Methods: We have measured the diameter and light scattering of vesicles and beads by tracking their Brownian motion with nanoparticle tracking analysis (NTA; NS500, Nanosight Ltd). We analytically described the relation between the diameter, refractive index, and light scattering of beads using Mie theory to determine the refractive index of vesicles from cell-free human urine. Urine was used because it contains a high concentration of vesicles with low contamination from lipoproteins and protein aggregates compared to blood plasma.
Results: The median refractive index of urine vesicles was 1.36 with 90% of the vesicles between 1.35 and 1.41.
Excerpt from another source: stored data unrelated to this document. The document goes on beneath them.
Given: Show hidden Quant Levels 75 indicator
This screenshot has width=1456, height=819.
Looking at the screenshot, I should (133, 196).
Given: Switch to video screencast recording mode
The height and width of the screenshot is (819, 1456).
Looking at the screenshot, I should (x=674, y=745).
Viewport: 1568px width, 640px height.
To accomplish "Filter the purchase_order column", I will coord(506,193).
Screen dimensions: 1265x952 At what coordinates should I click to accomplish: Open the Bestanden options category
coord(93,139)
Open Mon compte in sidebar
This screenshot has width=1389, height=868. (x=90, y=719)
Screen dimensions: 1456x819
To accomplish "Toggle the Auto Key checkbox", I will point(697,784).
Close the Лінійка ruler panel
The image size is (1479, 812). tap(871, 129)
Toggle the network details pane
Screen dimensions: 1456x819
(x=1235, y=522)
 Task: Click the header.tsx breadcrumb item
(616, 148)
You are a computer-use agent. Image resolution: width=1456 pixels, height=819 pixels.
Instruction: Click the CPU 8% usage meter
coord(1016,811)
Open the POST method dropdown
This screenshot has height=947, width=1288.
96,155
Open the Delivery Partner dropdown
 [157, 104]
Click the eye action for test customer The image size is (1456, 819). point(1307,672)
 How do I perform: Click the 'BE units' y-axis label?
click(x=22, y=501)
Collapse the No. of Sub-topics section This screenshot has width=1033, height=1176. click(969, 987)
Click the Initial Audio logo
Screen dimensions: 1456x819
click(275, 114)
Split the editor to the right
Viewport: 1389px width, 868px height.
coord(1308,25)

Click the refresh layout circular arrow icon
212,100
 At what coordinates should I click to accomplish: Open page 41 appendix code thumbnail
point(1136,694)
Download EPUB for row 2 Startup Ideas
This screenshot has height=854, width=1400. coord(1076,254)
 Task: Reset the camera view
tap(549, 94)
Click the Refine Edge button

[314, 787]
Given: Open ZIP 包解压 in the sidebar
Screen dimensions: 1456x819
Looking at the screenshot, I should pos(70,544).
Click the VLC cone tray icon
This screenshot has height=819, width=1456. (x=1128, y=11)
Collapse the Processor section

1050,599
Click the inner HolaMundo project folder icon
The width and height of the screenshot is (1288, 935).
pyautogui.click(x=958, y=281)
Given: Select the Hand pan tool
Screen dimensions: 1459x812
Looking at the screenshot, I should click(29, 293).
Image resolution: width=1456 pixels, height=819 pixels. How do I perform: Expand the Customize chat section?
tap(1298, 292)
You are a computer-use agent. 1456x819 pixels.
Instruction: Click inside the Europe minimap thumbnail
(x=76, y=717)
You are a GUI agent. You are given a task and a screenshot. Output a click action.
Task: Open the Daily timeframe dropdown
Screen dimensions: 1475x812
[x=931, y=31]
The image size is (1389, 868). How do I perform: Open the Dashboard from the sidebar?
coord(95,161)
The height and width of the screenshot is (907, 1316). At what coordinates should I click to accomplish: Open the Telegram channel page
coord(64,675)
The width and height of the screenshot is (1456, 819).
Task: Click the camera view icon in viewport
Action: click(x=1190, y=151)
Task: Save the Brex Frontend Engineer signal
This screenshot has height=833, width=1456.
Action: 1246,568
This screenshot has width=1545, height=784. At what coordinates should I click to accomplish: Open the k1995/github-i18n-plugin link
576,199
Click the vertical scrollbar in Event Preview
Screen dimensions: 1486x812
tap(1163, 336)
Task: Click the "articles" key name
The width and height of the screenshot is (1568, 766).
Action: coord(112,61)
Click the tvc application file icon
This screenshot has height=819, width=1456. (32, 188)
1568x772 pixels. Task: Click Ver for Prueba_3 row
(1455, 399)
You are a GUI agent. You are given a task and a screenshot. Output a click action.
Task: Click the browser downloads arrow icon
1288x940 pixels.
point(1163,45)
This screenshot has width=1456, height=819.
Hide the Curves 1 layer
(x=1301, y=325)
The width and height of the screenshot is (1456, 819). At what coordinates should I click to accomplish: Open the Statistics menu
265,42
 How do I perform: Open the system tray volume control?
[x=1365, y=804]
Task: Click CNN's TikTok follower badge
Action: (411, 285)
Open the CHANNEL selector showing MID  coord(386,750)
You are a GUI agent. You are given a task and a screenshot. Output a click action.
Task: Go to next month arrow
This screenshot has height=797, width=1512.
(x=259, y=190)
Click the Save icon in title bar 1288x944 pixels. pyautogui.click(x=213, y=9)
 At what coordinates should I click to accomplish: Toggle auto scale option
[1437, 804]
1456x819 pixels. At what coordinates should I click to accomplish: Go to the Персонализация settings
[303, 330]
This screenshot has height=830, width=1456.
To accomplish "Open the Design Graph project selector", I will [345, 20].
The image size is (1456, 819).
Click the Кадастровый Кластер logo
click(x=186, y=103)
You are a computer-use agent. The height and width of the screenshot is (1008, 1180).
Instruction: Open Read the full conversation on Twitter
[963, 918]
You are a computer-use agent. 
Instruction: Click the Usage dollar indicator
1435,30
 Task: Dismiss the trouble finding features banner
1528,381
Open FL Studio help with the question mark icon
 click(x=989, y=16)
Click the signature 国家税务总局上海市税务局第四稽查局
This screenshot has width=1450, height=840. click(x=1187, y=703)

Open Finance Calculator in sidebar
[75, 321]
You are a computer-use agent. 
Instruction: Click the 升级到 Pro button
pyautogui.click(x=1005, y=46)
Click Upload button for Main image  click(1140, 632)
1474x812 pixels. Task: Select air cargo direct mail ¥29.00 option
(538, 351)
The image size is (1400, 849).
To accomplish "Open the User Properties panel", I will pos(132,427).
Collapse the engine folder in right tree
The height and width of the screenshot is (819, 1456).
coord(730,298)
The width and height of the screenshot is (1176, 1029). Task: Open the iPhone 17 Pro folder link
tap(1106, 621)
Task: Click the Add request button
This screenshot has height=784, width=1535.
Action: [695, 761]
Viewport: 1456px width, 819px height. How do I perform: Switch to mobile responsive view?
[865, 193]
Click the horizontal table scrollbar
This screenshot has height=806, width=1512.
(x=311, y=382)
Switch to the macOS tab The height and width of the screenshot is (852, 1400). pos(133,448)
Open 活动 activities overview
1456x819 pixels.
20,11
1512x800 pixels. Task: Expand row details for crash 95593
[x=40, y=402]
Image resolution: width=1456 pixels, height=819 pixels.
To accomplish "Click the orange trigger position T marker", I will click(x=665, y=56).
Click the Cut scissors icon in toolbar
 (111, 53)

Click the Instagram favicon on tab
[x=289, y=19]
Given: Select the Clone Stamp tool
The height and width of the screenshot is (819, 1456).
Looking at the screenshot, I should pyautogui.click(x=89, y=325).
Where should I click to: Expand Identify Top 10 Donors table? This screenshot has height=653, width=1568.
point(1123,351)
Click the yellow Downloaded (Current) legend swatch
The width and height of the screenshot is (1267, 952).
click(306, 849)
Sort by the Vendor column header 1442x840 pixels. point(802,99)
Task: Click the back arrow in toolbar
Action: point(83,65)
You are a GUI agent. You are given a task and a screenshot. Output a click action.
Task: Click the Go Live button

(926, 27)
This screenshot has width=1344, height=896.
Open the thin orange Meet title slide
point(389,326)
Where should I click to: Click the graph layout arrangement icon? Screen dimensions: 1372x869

Conclusion: The refractive index of single vesicles in suspension can be determined by NTA. Urine vesicles have a median refractive index of 1.36. Taking into account that vesicles have a phospholipid membrane with a refractive index of 1.48, our findings indicate that the lumen of most urine vesicles have a refractive index of 1.34, which is equal to water. Since the cytosol typically has a refractive index of 1.38±0.02 due to the abundant presence of proteins, our findings suggest a relatively low protein concentration in most urine vesicles.
Funding: This work was funded by the European Metrology Research Programme (EMRP) under the joint research project HLT02 (Metves). The EMRP is jointly funded by the EMRP participating countries within EURAMET and the European Union.